Empresas y finanzas

Nerves grow over impact of fixing row, FX regulation



    By Patrick Graham

    BERLIN (Reuters) - A drop-off in major currency market volatility may be due as much to banking regulations and a row over alleged manipulation as to ultra-low interest rates in the developed world, industry figures said on Friday.

    Meeting at one of the year's big foreign exchange gatherings in Berlin, officials from banks, trading platforms and brokerages said the industry is becoming increasingly hamstrung as banks struggle with new rules and a series of investigations into alleged wrongdoing around daily benchmark "fixings".

    Behind the numbers showing currency markets are worth more than $5 trillion daily, volatility, the lifeblood on which investors depend to rack up profits, is close to all-time lows. Three months into 2014, players are increasingly concerned about when it will pick up for the major currencies.

    The running assumption of most has been that the fall-off in the vigor of price moves and speculation is due mainly to the almost identical and very low returns offered by official rates on dollars, euros, sterling, francs or yen.

    But noticeably there was little lasting impact on volatility from significant statements by the heads of the Bundesbank and the U.S. Federal Reserve over the past two weeks.
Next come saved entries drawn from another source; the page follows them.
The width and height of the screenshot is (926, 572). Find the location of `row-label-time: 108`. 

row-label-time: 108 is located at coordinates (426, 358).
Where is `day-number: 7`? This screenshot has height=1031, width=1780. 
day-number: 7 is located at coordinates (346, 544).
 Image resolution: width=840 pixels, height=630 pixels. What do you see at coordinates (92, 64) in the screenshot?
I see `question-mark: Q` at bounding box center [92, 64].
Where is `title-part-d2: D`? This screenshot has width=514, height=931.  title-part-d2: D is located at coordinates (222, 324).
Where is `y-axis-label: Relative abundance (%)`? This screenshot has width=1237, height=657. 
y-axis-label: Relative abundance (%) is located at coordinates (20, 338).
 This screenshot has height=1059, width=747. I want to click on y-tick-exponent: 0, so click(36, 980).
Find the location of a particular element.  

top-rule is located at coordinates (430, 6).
If the malaise turns out to be due more to the fallout of banks' efforts to shore up capital and control dealing rooms more tightly, it may leave the market in the doldrums for far longer.

    "As far as I'm concerned it's obvious that the banks are simply not able to take as much risk as they were and that is having an impact on volatility," said a senior official with one leading trading platform, asking not to be named.

    "In the past, when something happened that looked worth trading on, people would just jump on it and the herd would follow. Now people see something happening and they simply don't have the ability to go out there and do something."

    LIMBO

    If anything was supposed to awaken the major markets from a months-long slumber it was a stronger message on U.S. interest rates like that given by Fed chief Janet Yellen last week.

    Yet 10 days on, most of the main currency pairs are back in the tight ranges that have dominated in some cases since as far back as 2010.

    Volatility, measured in the market by "Vols" options contracts, is the degree to which prices move up or down. The less there is, the more dealing rooms will struggle to meet targets for annual trading returns.

    "It has been like this before but it certainly doesn't bode well," said a forex dealer with one London bank. "We would expect February and March to be our busier time but there is very little happening."

    Opinion is divided, but many participants speculate there is another factor at play: the official probes into market manipulation that bankers say have forced all of the major banks to look again at how their dealing rooms operate.

    "One can certainly ask how much what is going on is related to the fact that some people in the market have been given a reason to pause and consider if everything they were doing was strictly above board," says the same dealer.

    "A lot of people have pulled in their claws and maybe that is at the heart of this."

    Others point to the strong moves on a number of emerging currencies this year as evidence that the market is still ready to jump on a clear investment story.

    "If this had really been about the fixing scandal, we wouldn't have seen those moves," said an official from the broker arm of another London-based bank. "It is just there is no story to hang your hat on with the majors. The problem is that unless China's economy blows up, that may not change in a hurry."